**Activity**
All entries that follow are to be printed exactly as written.

━━ Data excerpts ━━

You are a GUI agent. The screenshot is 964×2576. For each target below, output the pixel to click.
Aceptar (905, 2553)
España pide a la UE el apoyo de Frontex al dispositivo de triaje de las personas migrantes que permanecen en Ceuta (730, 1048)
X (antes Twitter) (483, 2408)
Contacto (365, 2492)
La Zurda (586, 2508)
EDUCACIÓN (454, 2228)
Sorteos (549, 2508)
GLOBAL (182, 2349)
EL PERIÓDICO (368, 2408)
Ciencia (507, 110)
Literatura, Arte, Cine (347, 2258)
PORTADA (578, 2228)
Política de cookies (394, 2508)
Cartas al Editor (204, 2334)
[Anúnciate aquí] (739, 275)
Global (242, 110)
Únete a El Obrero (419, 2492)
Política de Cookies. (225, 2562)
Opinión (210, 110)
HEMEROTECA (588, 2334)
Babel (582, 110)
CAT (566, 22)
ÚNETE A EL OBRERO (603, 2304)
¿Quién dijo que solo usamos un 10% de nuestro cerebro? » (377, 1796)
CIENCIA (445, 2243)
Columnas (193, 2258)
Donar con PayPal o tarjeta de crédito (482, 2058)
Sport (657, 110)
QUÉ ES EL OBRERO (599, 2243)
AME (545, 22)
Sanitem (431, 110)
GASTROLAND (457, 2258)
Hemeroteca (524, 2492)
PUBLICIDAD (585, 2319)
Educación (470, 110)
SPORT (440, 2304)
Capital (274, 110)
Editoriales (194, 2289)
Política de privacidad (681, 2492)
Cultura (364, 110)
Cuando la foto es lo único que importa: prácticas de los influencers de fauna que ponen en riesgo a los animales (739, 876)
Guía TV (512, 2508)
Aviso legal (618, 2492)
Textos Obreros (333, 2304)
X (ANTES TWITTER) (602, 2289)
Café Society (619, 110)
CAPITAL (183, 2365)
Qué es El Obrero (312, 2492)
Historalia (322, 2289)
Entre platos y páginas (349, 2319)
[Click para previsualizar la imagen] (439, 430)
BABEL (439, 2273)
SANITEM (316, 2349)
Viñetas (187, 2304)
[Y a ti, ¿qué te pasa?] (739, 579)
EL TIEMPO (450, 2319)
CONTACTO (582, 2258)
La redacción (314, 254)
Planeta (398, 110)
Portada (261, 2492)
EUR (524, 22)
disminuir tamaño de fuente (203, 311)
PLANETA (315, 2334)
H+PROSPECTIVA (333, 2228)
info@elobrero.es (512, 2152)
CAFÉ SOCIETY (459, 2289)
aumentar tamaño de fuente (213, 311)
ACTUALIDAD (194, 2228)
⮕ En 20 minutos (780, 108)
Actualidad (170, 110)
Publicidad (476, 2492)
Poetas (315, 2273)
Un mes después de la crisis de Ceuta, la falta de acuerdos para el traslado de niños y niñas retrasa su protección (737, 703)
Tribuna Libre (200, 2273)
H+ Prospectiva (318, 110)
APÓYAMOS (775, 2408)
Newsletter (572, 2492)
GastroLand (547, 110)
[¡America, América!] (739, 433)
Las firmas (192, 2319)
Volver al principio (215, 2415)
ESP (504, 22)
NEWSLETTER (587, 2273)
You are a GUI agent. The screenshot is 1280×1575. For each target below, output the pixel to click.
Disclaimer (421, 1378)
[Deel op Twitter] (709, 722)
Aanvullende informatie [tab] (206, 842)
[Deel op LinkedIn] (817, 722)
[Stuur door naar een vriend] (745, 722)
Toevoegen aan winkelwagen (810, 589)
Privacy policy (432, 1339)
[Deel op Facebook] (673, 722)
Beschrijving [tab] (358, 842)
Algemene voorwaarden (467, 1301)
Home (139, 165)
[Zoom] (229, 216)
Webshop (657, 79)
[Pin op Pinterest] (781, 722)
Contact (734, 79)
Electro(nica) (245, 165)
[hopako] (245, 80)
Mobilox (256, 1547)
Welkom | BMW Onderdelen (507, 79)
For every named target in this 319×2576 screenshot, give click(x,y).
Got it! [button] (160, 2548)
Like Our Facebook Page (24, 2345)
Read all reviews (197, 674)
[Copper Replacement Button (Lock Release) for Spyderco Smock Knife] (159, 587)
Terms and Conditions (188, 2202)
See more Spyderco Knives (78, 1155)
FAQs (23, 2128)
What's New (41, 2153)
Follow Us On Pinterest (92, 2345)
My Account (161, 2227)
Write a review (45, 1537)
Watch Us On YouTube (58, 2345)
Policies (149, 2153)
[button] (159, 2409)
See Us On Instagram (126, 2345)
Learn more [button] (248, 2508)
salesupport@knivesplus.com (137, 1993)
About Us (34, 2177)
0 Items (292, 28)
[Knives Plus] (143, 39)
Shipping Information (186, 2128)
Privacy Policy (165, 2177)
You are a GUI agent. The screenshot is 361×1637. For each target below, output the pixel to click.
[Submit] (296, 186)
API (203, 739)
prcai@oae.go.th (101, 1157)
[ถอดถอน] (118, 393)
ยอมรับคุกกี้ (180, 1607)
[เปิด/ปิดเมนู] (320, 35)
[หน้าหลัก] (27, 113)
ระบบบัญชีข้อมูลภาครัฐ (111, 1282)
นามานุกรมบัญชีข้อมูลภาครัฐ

━━━

**Exercise output**
You are a GUI agent. The screenshot is 964×2576. For each target below, output the pixel to click.
Aceptar (905, 2553)
España pide a la UE el apoyo de Frontex al dispositivo de triaje de las personas migrantes que permanecen en Ceuta (730, 1048)
X (antes Twitter) (483, 2408)
Contacto (365, 2492)
La Zurda (586, 2508)
EDUCACIÓN (454, 2228)
Sorteos (549, 2508)
GLOBAL (182, 2349)
EL PERIÓDICO (368, 2408)
Ciencia (507, 110)
Literatura, Arte, Cine (347, 2258)
PORTADA (578, 2228)
Política de cookies (394, 2508)
Cartas al Editor (204, 2334)
[Anúnciate aquí] (739, 275)
Global (242, 110)
Únete a El Obrero (419, 2492)
Política de Cookies. (225, 2562)
Opinión (210, 110)
HEMEROTECA (588, 2334)
Babel (582, 110)
CAT (566, 22)
ÚNETE A EL OBRERO (603, 2304)
¿Quién dijo que solo usamos un 10% de nuestro cerebro? » (377, 1796)
CIENCIA (445, 2243)
Columnas (193, 2258)
Donar con PayPal o tarjeta de crédito (482, 2058)
Sport (657, 110)
QUÉ ES EL OBRERO (599, 2243)
AME (545, 22)
Sanitem (431, 110)
GASTROLAND (457, 2258)
Hemeroteca (524, 2492)
PUBLICIDAD (585, 2319)
Educación (470, 110)
SPORT (440, 2304)
Capital (274, 110)
Editoriales (194, 2289)
Política de privacidad (681, 2492)
Cultura (364, 110)
Cuando la foto es lo único que importa: prácticas de los influencers de fauna que ponen en riesgo a los animales (739, 876)
Guía TV (512, 2508)
Aviso legal (618, 2492)
Textos Obreros (333, 2304)
X (ANTES TWITTER) (602, 2289)
Café Society (619, 110)
CAPITAL (183, 2365)
Qué es El Obrero (312, 2492)
Historalia (322, 2289)
Entre platos y páginas (349, 2319)
[Click para previsualizar la imagen] (439, 430)
BABEL (439, 2273)
SANITEM (316, 2349)
Viñetas (187, 2304)
[Y a ti, ¿qué te pasa?] (739, 579)
EL TIEMPO (450, 2319)
CONTACTO (582, 2258)
La redacción (314, 254)
Planeta (398, 110)
Portada (261, 2492)
EUR (524, 22)
disminuir tamaño de fuente (203, 311)
PLANETA (315, 2334)
H+PROSPECTIVA (333, 2228)
info@elobrero.es (512, 2152)
CAFÉ SOCIETY (459, 2289)
aumentar tamaño de fuente (213, 311)
ACTUALIDAD (194, 2228)
⮕ En 20 minutos (780, 108)
Actualidad (170, 110)
Publicidad (476, 2492)
Poetas (315, 2273)
Un mes después de la crisis de Ceuta, la falta de acuerdos para el traslado de niños y niñas retrasa su protección (737, 703)
Tribuna Libre (200, 2273)
H+ Prospectiva (318, 110)
APÓYAMOS (775, 2408)
Newsletter (572, 2492)
GastroLand (547, 110)
[¡America, América!] (739, 433)
Las firmas (192, 2319)
Volver al principio (215, 2415)
ESP (504, 22)
NEWSLETTER (587, 2273)
You are a GUI agent. The screenshot is 1280×1575. For each target below, output the pixel to click.
Disclaimer (421, 1378)
[Deel op Twitter] (709, 722)
Aanvullende informatie [tab] (206, 842)
[Deel op LinkedIn] (817, 722)
[Stuur door naar een vriend] (745, 722)
Toevoegen aan winkelwagen (810, 589)
Privacy policy (432, 1339)
[Deel op Facebook] (673, 722)
Beschrijving [tab] (358, 842)
Algemene voorwaarden (467, 1301)
Home (139, 165)
[Zoom] (229, 216)
Webshop (657, 79)
[Pin op Pinterest] (781, 722)
Contact (734, 79)
Electro(nica) (245, 165)
[hopako] (245, 80)
Mobilox (256, 1547)
Welkom | BMW Onderdelen (507, 79)
For every named target in this 319×2576 screenshot, give click(x,y).
Got it! [button] (160, 2548)
Like Our Facebook Page (24, 2345)
Read all reviews (197, 674)
[Copper Replacement Button (Lock Release) for Spyderco Smock Knife] (159, 587)
Terms and Conditions (188, 2202)
See more Spyderco Knives (78, 1155)
FAQs (23, 2128)
What's New (41, 2153)
Follow Us On Pinterest (92, 2345)
My Account (161, 2227)
Write a review (45, 1537)
Watch Us On YouTube (58, 2345)
Policies (149, 2153)
[button] (159, 2409)
See Us On Instagram (126, 2345)
Learn more [button] (248, 2508)
salesupport@knivesplus.com (137, 1993)
About Us (34, 2177)
0 Items (292, 28)
[Knives Plus] (143, 39)
Shipping Information (186, 2128)
Privacy Policy (165, 2177)
You are a GUI agent. The screenshot is 361×1637. For each target below, output the pixel to click.
[Submit] (296, 186)
API (203, 739)
prcai@oae.go.th (101, 1157)
[ถอดถอน] (118, 393)
ยอมรับคุกกี้ (180, 1607)
[เปิด/ปิดเมนู] (320, 35)
[หน้าหลัก] (27, 113)
ระบบบัญชีข้อมูลภาครัฐ (111, 1282)
นามานุกรมบัญชีข้อมูลภาครัฐ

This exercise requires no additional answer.